In addition to the above finding of RzmA R148 (HolA A149), there are still many unanswered questions about lipoinitiation, such as whether more residues are involved in the recognition of substrate acyl chains and whether the production of lipopeptides with longer chains (>C8) is also possible by rational engineering. For this purpose, we sought structural information on these proteins. Despite our successful purification of the dissected Cs domains of both RzmA and HolA, we were able to obtain crystals only for RzmA-Cs, and solved its structure at 2.3 Å in the P1 space group (Supplementary Table 5). Similar to other C domain structures reported previously18,20,25,26, RzmA-Cs adopts a “V-shaped” configuration and consists of two subdomains (N- and C-lobes) each representing the chloramphenicol acetyltransferase (CAT) fold (Fig. 5a). Interestingly, in each asymmetric unit there are four molecules of RzmA-Cs with two different conformations (Fig. 5b). The overall structures of the two conformations are quite similar (RMSD = 1.52 Å for Cα), especially when the two lobes are compared separately (RMSD = 0.68 Å and 1.30 Å for Cα of the N- and C-lobes). The major difference comes from the relative positions of the two lobes (i.e., opening angles of the “V” as shown in Fig. 5c). It has been known that the “openness” of C domains can vary in different NRPSs (Fig. 5d)18. However, it is quite unique that here the RzmA-Cs presents two conformations at the same time, emphasizing its intrinsic flexibility before engaging the substrates.

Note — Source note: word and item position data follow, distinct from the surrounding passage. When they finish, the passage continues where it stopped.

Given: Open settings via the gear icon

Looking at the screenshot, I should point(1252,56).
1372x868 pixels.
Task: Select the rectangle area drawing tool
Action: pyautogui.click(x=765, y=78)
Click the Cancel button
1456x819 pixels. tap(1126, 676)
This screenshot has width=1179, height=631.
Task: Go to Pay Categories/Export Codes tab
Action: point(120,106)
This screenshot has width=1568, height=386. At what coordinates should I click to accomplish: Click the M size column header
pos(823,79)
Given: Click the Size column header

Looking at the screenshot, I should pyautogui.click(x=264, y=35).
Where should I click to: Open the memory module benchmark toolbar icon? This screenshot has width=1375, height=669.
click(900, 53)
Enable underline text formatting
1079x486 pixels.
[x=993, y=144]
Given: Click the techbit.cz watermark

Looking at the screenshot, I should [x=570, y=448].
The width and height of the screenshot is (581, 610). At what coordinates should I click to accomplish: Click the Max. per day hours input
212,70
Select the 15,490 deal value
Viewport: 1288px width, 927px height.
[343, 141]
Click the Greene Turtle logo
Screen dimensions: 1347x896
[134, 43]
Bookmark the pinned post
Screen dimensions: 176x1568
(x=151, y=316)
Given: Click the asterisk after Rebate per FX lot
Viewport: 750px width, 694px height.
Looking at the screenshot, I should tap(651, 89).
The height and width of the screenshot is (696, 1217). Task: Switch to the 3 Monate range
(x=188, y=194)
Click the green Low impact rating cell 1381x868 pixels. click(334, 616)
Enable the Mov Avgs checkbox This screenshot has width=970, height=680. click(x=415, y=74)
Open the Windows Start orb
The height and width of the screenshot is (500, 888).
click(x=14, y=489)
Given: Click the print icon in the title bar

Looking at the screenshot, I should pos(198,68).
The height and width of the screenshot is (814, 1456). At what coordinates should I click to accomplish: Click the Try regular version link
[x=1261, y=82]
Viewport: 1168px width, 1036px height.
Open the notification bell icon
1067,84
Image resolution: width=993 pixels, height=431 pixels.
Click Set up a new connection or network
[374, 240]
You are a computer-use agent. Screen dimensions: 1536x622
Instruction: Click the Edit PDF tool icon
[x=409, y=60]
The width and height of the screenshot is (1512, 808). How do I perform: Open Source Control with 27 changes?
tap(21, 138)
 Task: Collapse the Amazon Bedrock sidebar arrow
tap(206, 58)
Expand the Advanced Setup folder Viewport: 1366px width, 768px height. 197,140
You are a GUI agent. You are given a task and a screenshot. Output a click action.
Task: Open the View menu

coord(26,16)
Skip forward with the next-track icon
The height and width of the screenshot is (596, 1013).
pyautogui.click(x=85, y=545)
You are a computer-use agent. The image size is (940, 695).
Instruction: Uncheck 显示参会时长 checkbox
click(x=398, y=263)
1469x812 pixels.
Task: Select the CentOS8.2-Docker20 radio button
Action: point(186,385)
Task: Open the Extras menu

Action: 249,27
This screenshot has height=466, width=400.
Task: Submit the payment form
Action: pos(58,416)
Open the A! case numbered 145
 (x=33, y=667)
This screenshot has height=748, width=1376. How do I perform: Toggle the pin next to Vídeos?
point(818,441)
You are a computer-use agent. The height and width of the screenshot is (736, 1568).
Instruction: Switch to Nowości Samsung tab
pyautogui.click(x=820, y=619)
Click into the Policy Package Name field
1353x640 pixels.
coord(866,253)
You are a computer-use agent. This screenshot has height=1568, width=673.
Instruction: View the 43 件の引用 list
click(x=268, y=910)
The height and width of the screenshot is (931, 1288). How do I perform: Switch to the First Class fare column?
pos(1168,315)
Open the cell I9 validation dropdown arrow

Fig. 5: The overall structure of the RzmA-Cs domain.
figure 5

a RzmA-Cs consists of N-lobe (blue) and C-lobe (cycan), and the C-lobe has two regions expanding to N-lobe, named as “latch” (residues 349–369) and “floor” (residues 274–287)39. b Four molecules of RzmA-Cs in each asymmetric unit with two conformations. c Comparison of two conformations of RzmA-Cs by overlaying the N-lobe. d Superimposition of C domains in six NRPSs, RzmA (PDB: 7C1H), CdaPS1 (PDB: 4JN5), VibH (PDB: 1L5A), SrfA-C (PDB: 2VSQ), TycC (PDB: 2JGP), and EntF (PDB: 5JA1), by their N-lobes.

To delineate the interactions between the Cs domain and acyl-CoA, we wanted to solve their co-complex structure. After our initial attempts to cocrystallize WT RzmA-Cs with acyl-CoAs of various lengths failed, we noticed that the R148A mutant protein showed strong binding to C8-CoA, as evidenced by the high ΔTm in protein thermal shift assays (Supplementary Fig. 5) and a Kd value of ~300 nM measured using isothermal titration calorimetry (ITC) (Fig. 6a). Thus we selected this mutant for crystallization, and successfully obtained both unbound and C8-CoA-bound structures (Fig. 6b and Supplementary Table 5). The unbound R148A structure is mostly identical to that of WT RzmA-Cs in two conformations (Supplementary Fig. 6a). However, the C8-CoA-bound R148A structure shows only one conformation (in the P212121 space group), which is “tighter” than both conformations of the unbound structure (Fig. 6c), indicating that the two lobes of RzmA-Cs may close up to bind acyl-CoA substrates.

Fig. 6: The co-complex structure of RzmA-Cs R148A with C8-CoA.
figure 6

a Binding affinity measurement of C8-CoA to RzmA-Cs R148A using ITC. b Overall co-complex structure of R148A with C8-CoA. c Superimposition of R148A in complex with C8-CoA (green) and R148A unliganded (blue) by their N-lobes, highlighting the conformational changes of Cs domains during substrate binding. d The enlarged views of C8-CoA binding site. All the residues in sticks mode show their side chains only, except for the G145 which does not have a side-chain.

This co-complex structure revealed the detailed interactions between the RzmA-Cs R148A mutant and C8-CoA (Fig. 6b–d). The CoA portion binds at the “donor” site of Cs with its loading arm inserting into the active-site tunnel formed by two lobes, while the acyl chain turns nearly 90° and extends into the N-lobe as the R148A mutation opens up a pocket between the α5 helix (where the R148 residue is located) and the β sheet (Fig. 6d). Interestingly, the ε nitrogen of H140 (the second histidine of the “HHxxxDG” motif) is relatively close to the acyl group of the donor substrate (3.6 Å), suggesting that the substrate positioning function of this histidine applies not only to the acceptor substrate as inferred previously19 but also to the donor substrate (the C8-CoA in this case). In addition, this structure helps us understand the conservation of G145 (within the “HHxxxDG” motif), because at this position in the C domain (starting point of the α5 helix), the residue has to sacrifice its side-chain to make room for proper binding and positioning of the donor substrates (Fig. 6d).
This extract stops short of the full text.